Some pages and forum posts report that some games would run faster with the new drivers despite energetic braking, while others would lose performance slightly. In order to exclude the improvements that are often included in new drivers, I used Witcher 3 as usual, because the power consumption is highest here and probably nothing should ever be optimized on the drivers side again. If we first look at the FPS numbers, then everything is within a very manageable range and, moreover, almost at the tolerance limit. 10 passes each, but all in the same order. The following charts are from the 7th run that comes closest to the average of all runs. However, even the worst run did not show a 2 FPS difference. It goes without saying that the card was first warmed up for 20 minutes. It goes without saying that the card was first warmed up for 20 minutes.
Attention, the coordinate origin is here exceptionally at 92%, if you would look at it at 0, it would be factually not visible.
In a direct comparison of the Frame Times, however, you can see that the “slower” rendered frames have gained a little bit in the needed, but not so clearly in the frequency of occurrence.

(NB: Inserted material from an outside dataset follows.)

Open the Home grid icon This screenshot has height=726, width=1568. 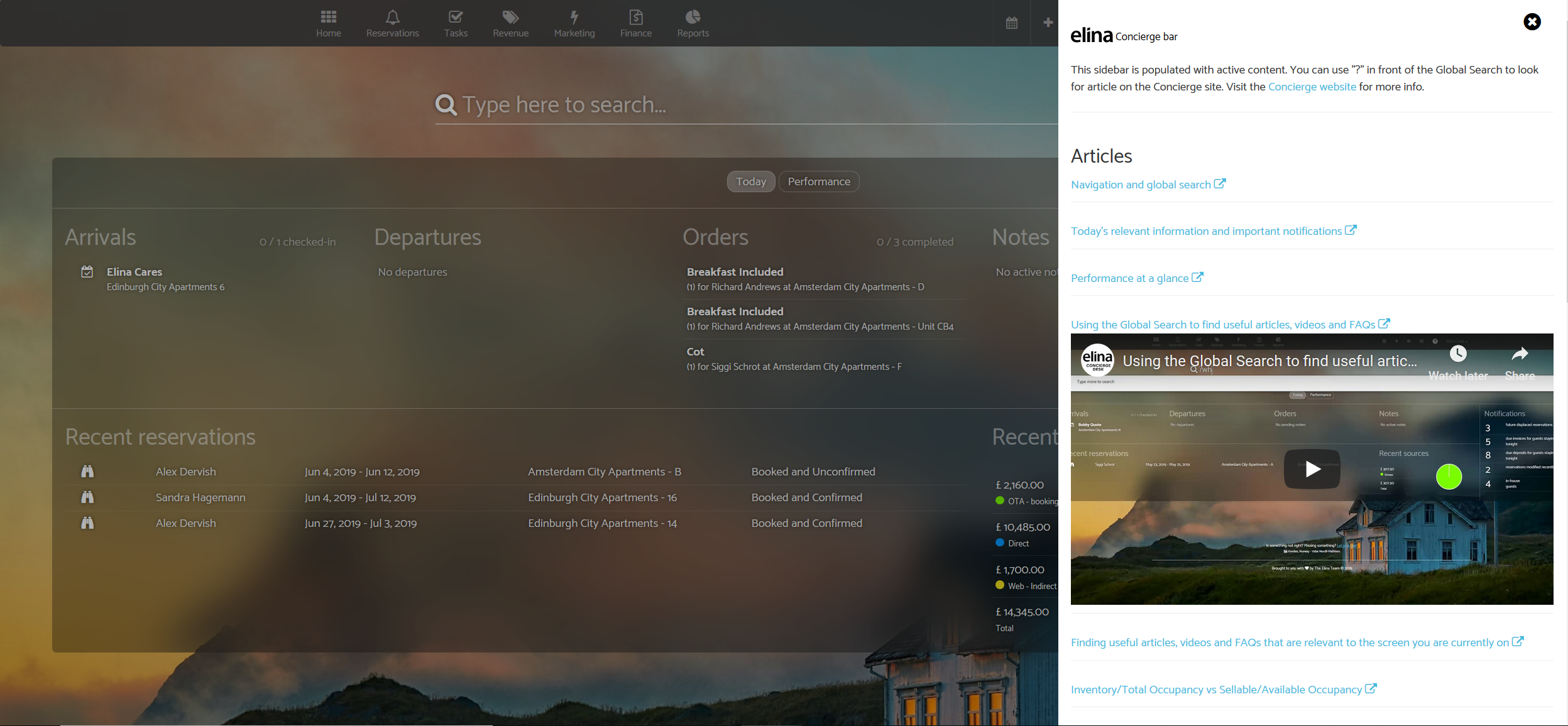click(x=328, y=18)
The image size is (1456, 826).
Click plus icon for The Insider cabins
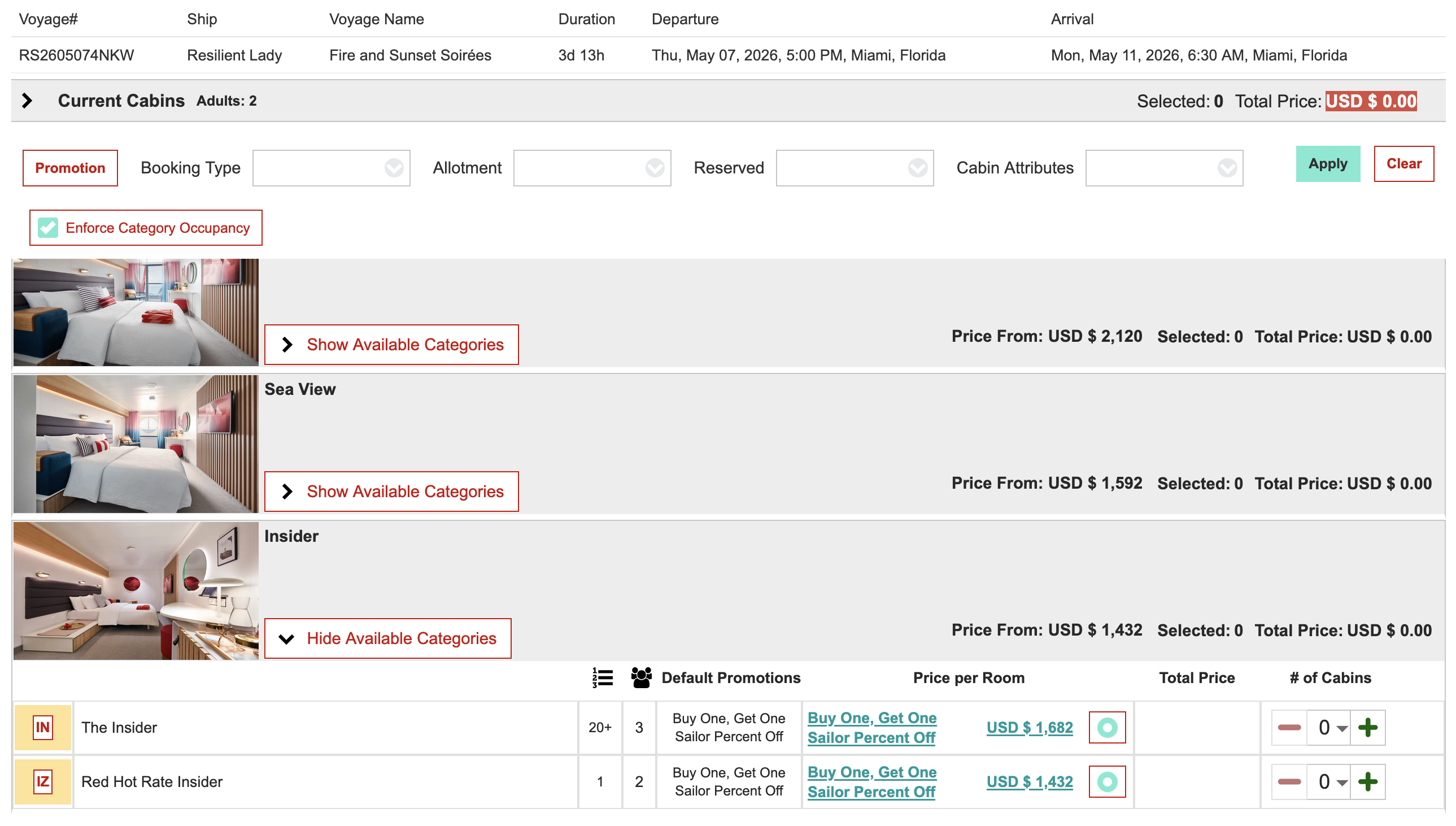(1367, 727)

In order to really see differences, I have to make an effort to see the variances, whereby everything over 95% is in fact no longer relevant and subjectively perceptible in the optical perception. So you can measure it, but you can’t see it. That’s why I also moved the axis begin to 98% percent to see at least anything.
Conclusion and summary
Let’s look at it this way: The somewhat too optimistic specifications of the power delivery via Boost and the Clock rate have mercilessly, though certainly not intended, revealed the not quite so optimal board layouts or the cheaper component selection. In addition, there was the unexpected and very annoying shutdown of power supply units that were actually sufficiently dimensioned, whose only fault was that they wanted to protect themselves and the connected hardware much too quickly.

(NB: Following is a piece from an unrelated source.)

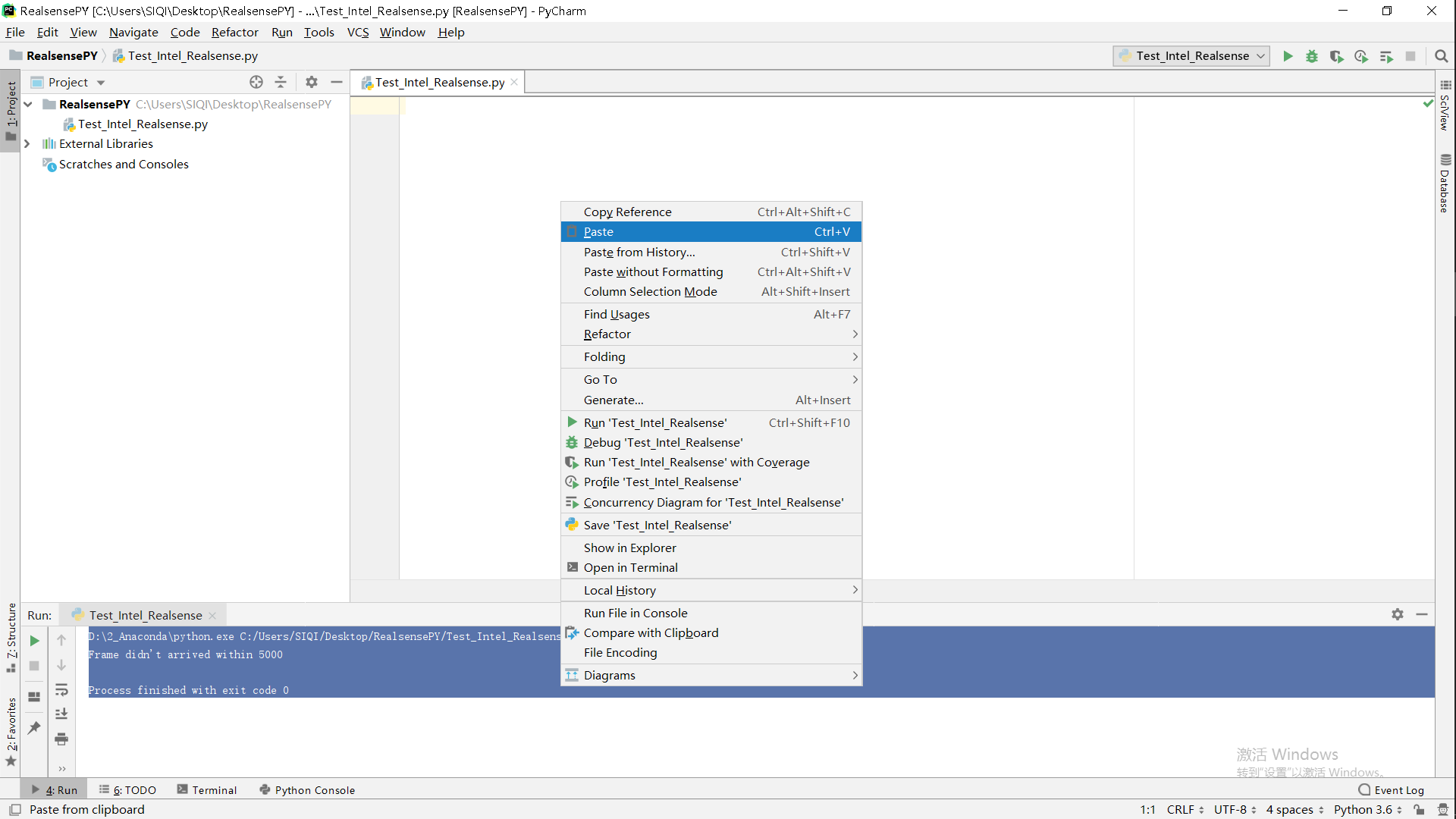
Task: Toggle scroll to end icon in Run panel
Action: pos(61,714)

The fact that the telemetry can now be influenced almost losslessly by means of a simple driver in such a way that all the consequences of the hasty load changes and the resulting peaks can be eliminated or at least very strongly mitigated in one go is pleasing, but at the same time it raises new questions as to why all of this wasn’t tested earlier. And as far as the question of MLCC vs. polymer caps is concerned: it is the appropriate mix of both that makes such a graphics card safer, at least for borderline areas.
It runs now with the new drivers as expected, also a fact.